(Extracted data entries)
▼

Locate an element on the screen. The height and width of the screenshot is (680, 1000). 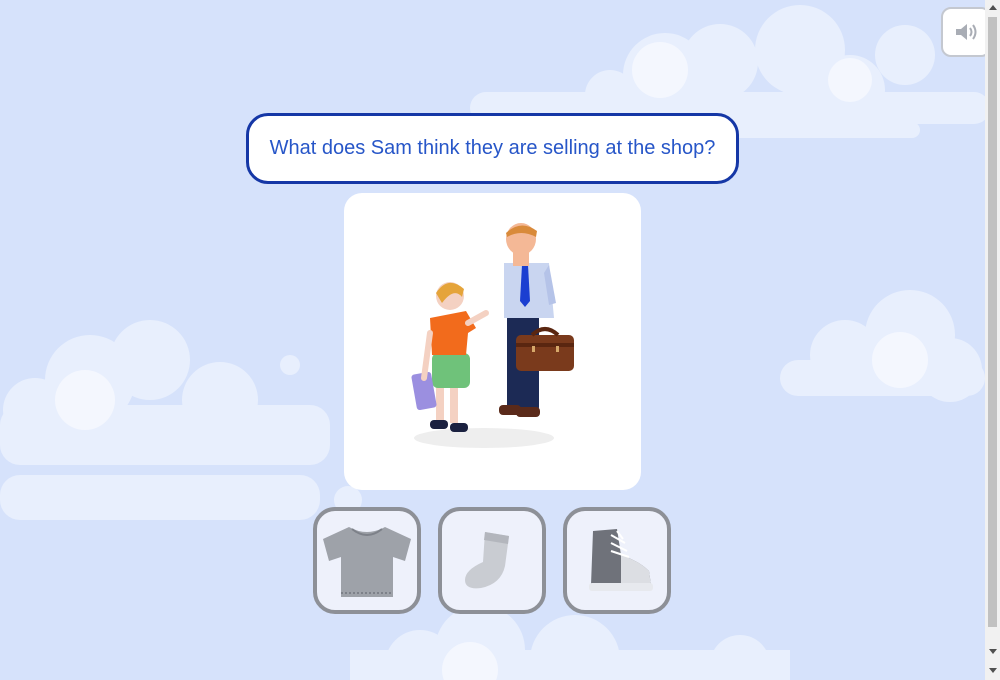
scrollbar-thumb is located at coordinates (992, 322).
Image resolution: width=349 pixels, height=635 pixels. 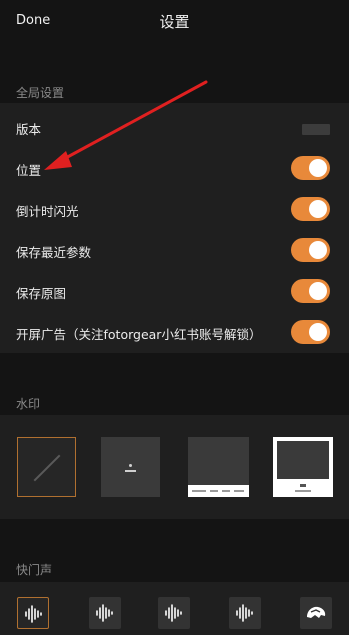 I want to click on no-watermark-icon, so click(x=47, y=468).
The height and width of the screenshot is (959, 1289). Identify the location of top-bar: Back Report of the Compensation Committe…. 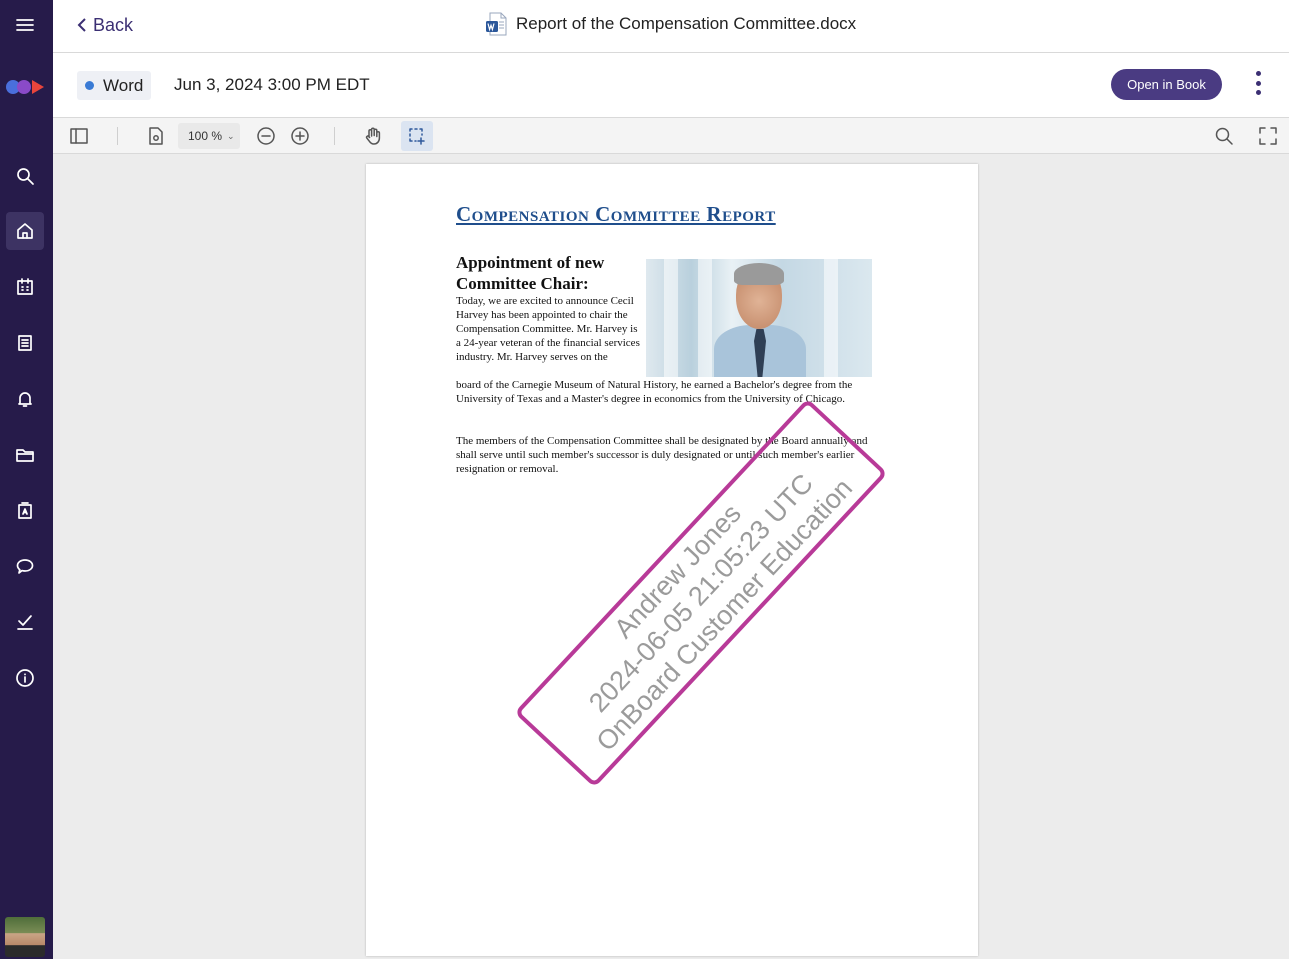
(671, 26).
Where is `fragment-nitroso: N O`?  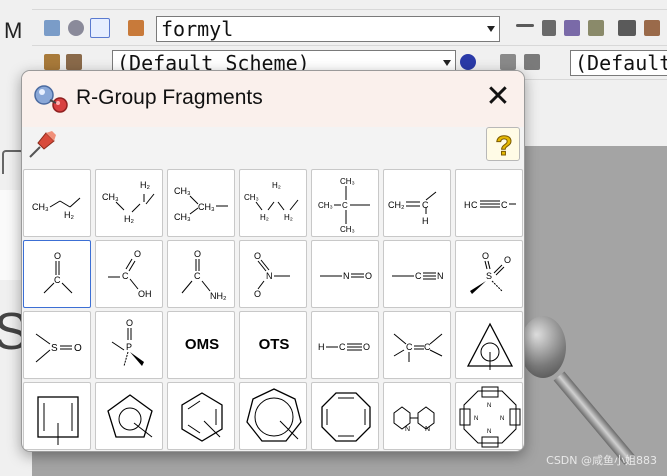
fragment-nitroso: N O is located at coordinates (345, 274).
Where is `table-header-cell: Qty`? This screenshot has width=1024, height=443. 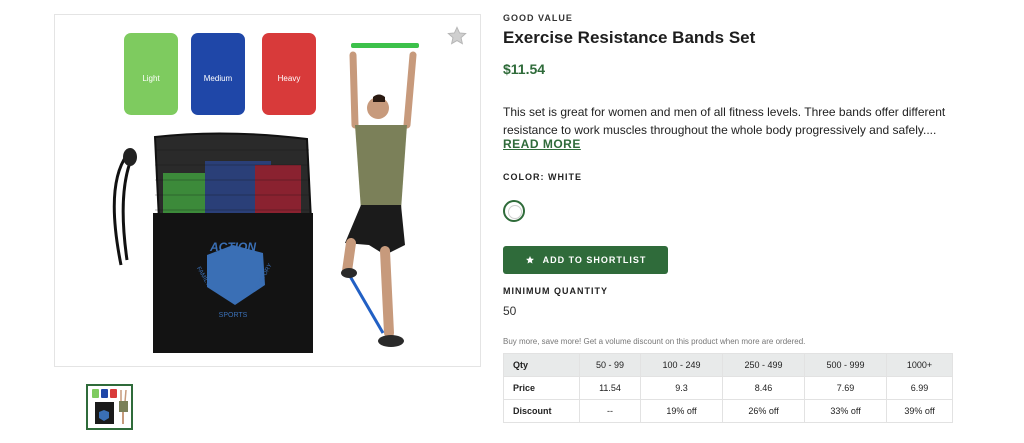
table-header-cell: Qty is located at coordinates (542, 365).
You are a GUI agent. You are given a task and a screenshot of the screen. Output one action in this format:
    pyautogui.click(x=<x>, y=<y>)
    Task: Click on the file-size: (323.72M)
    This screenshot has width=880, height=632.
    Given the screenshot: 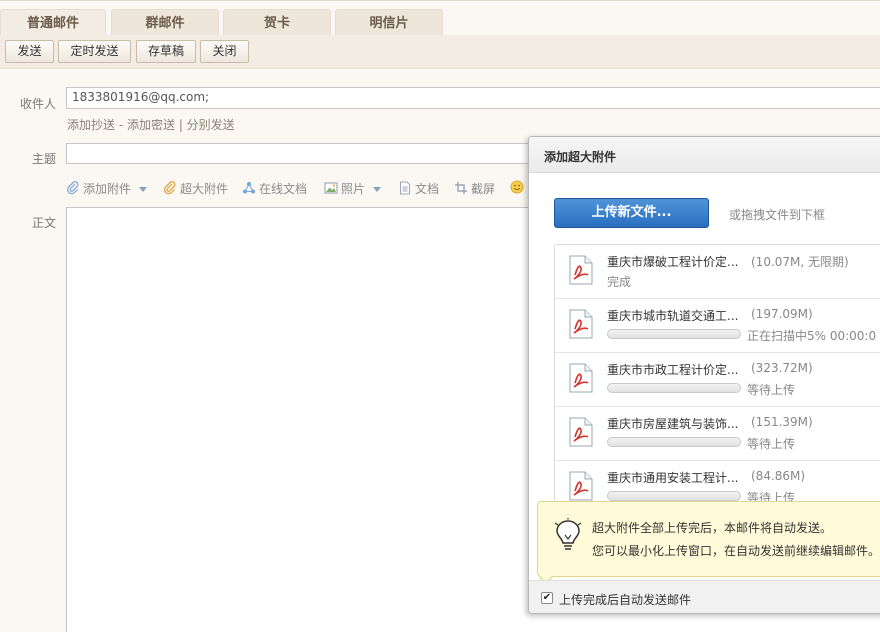 What is the action you would take?
    pyautogui.click(x=782, y=368)
    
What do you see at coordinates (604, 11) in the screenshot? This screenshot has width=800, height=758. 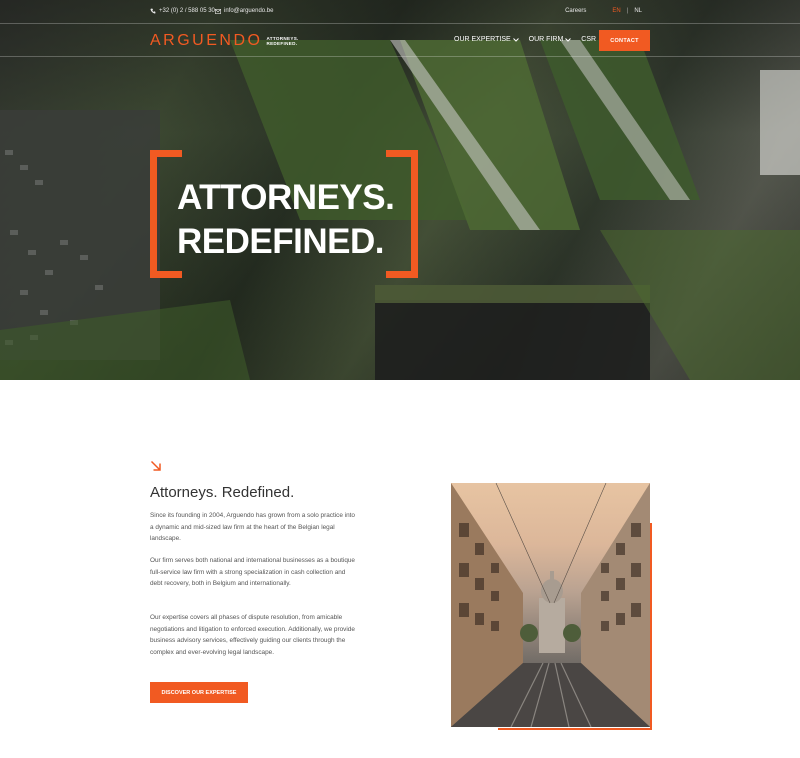 I see `topbar-right: Careers EN | NL` at bounding box center [604, 11].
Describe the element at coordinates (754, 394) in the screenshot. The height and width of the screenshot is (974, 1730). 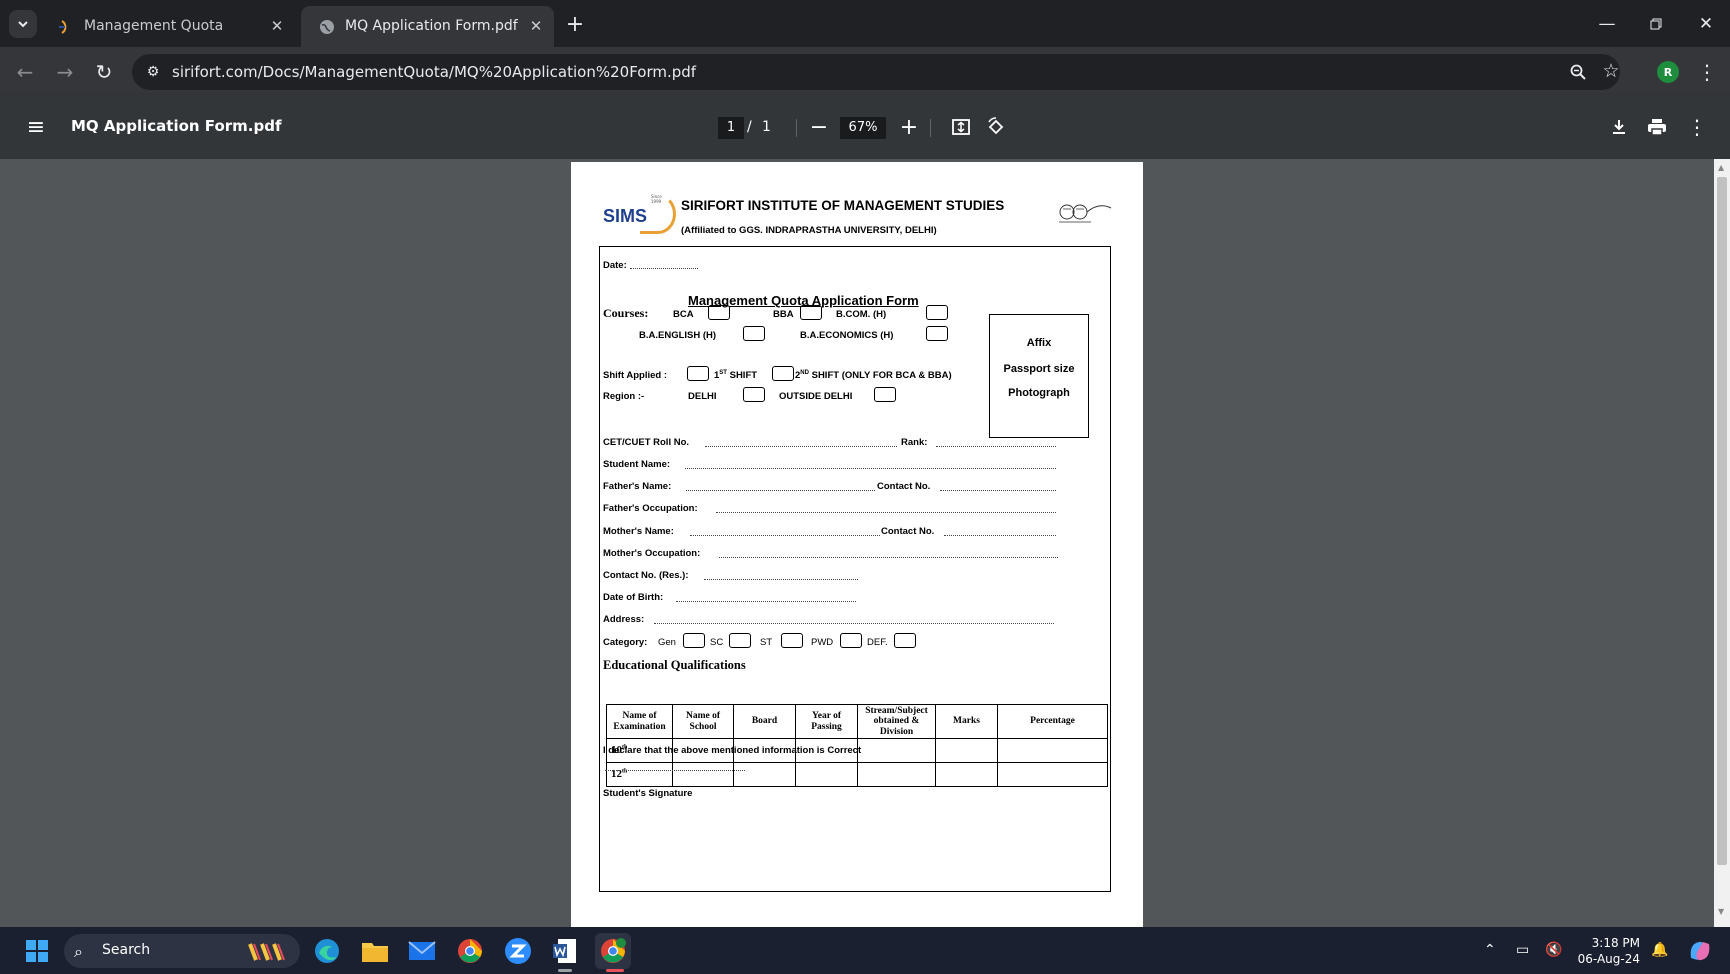
I see `region-delhi-checkbox` at that location.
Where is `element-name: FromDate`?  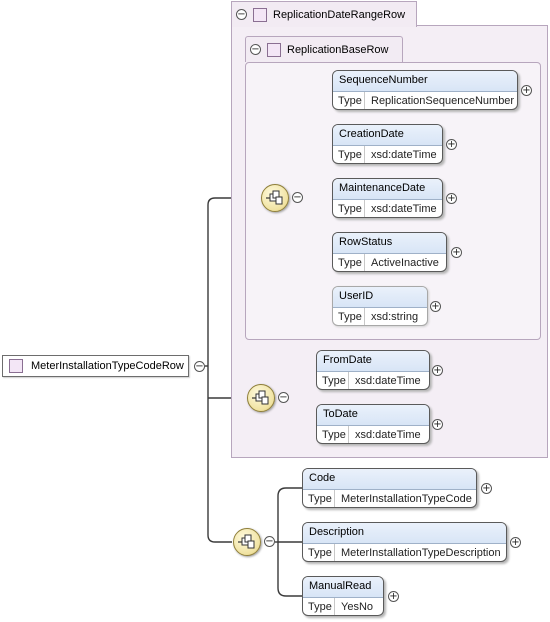
element-name: FromDate is located at coordinates (373, 362).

▲

ACTIVITY:
Copy the material word for word, starting at the line that contains "The height and width of the screenshot is (959, 1289)." and ending at the line that contains "table-header-cell: Qty is", with both of those lines included. Leave the pictures out of your answer.

RESULT OF THE TASK:
The height and width of the screenshot is (959, 1289). Identify the location of top-bar: Back Report of the Compensation Committe…. 
(671, 26).
Where is `fragment-nitroso: N O`?  
fragment-nitroso: N O is located at coordinates (345, 274).
Where is `table-header-cell: Qty`? This screenshot has width=1024, height=443. 
table-header-cell: Qty is located at coordinates (542, 365).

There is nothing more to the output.